There were a lot of Fourth of July celebrations around the region this year. All were celebratory, some featured fireworks and several got rained on. At least one celebration drew thousands and cost millions.
We prefer our more modest festivities –a preponderance of red, white and blue, and loud cheering for servicemen and women marching to rousing patriotic music. Ours were less about the might of the military machine and more about expressing appreciation for individual service members who sacrificed their time and talents to safeguard the freedoms we celebrate on our nation’s Independence Day.
Local servicemen and women were honored by flag-waving preschoolers who marched down the sidewalks of Warrenton’s Main Street on July 3;by participants in the town’s July 4 parade; and by those who attended the First Friday celebration July 5.
In Prince William County, the Dale City Fourth of July parade is a nearly 50-year-old community tradition that serves to honor veterans and celebrate what’s best about the American spirit. The parade is one of the largest in Virginia and is known for showcasing our county’s rich diversity.
This year, marchers included two high school marching bands, a variety of service clubs and sports leagues and faith communities of every stripe, including Christians, Muslims and Sikhs.
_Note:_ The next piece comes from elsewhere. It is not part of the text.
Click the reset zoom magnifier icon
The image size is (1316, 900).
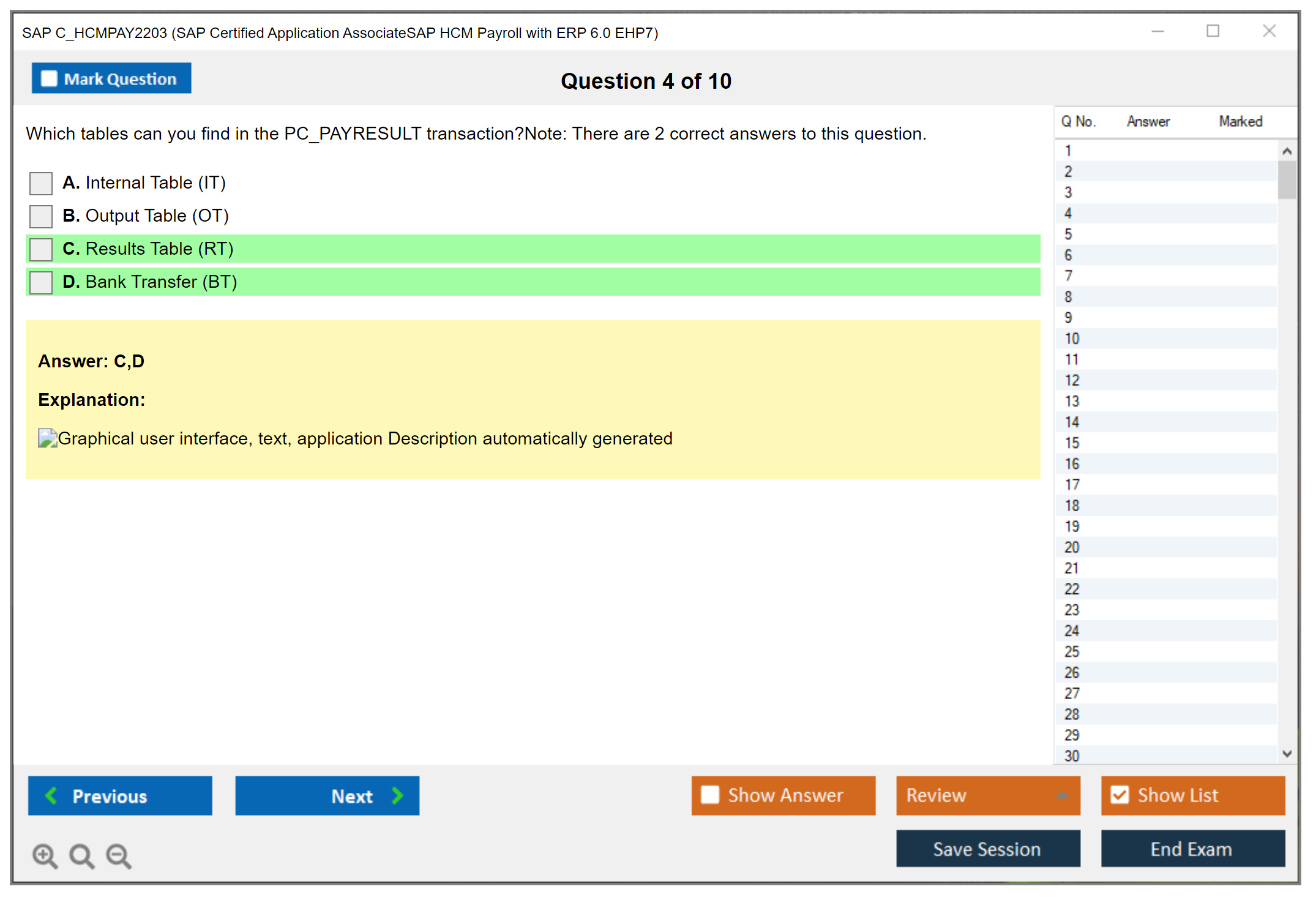(81, 855)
All joined in the celebration of 243 years of government for the people, by the people.
We hope our active-duty service members and veterans in Prince William County feel appreciated, honored and celebrated during the fuss that happens on the Fourth of July and on every other day of the year.
Parades are really an inadequate gesture to recognize the very real sacrifices our servicemen and women make, but it’s one way our communities offer their thanks.
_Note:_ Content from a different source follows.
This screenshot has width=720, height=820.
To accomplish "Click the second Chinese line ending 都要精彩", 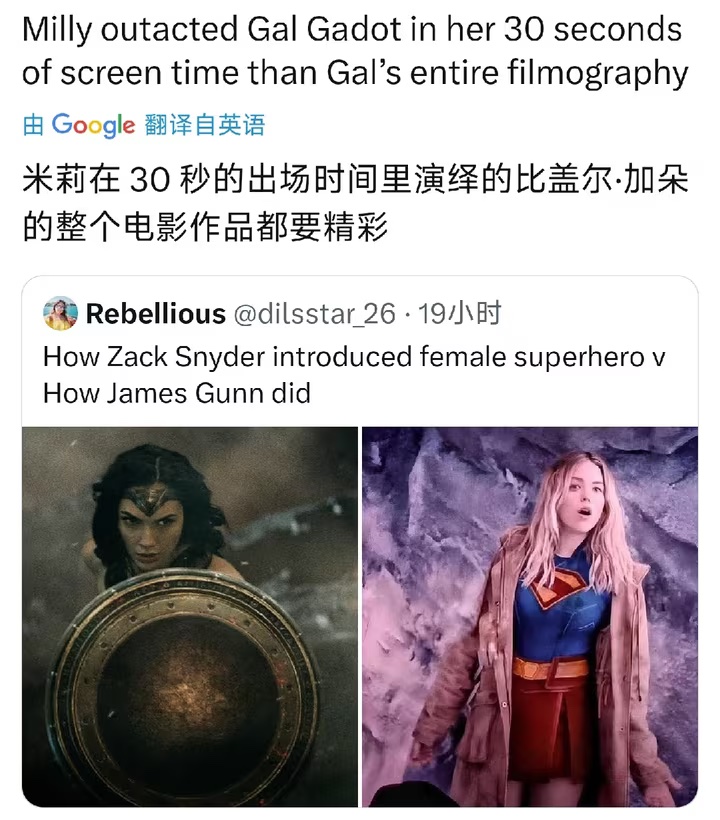I will tap(205, 228).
And we believe it’s the hugs, backslaps and the handshakes shared among neighbors that matter more than any expensive display of military hardware.
Such events, it should be said, end up burdening the very people they purport to celebrate by keeping dozens if not hundreds of active-duty military members from taking a well-earned break to celebrate the holiday with their families.
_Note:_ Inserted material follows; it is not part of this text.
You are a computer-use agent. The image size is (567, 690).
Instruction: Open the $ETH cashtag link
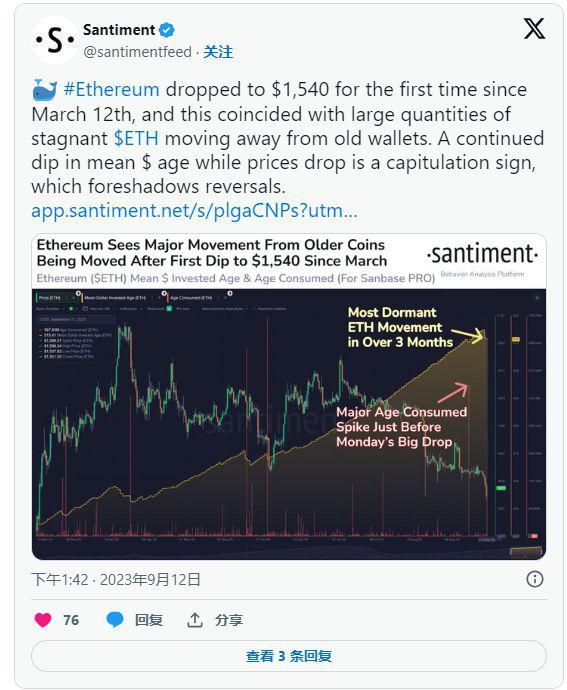[136, 138]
We hear President Trump plans to repeat his expensive (and divisive) “Salute to America” celebration next year, as he considers this year’s display to have been a great success.
If he does, we hope he will work with Congress to find a way to fund the event that does not raid the coffers of our National Park Service or grant special access to high-dollar political donors.
As for us, we’ll stick to our more modest – but no less meaningful -- hometown celebrations of our nation’s independence.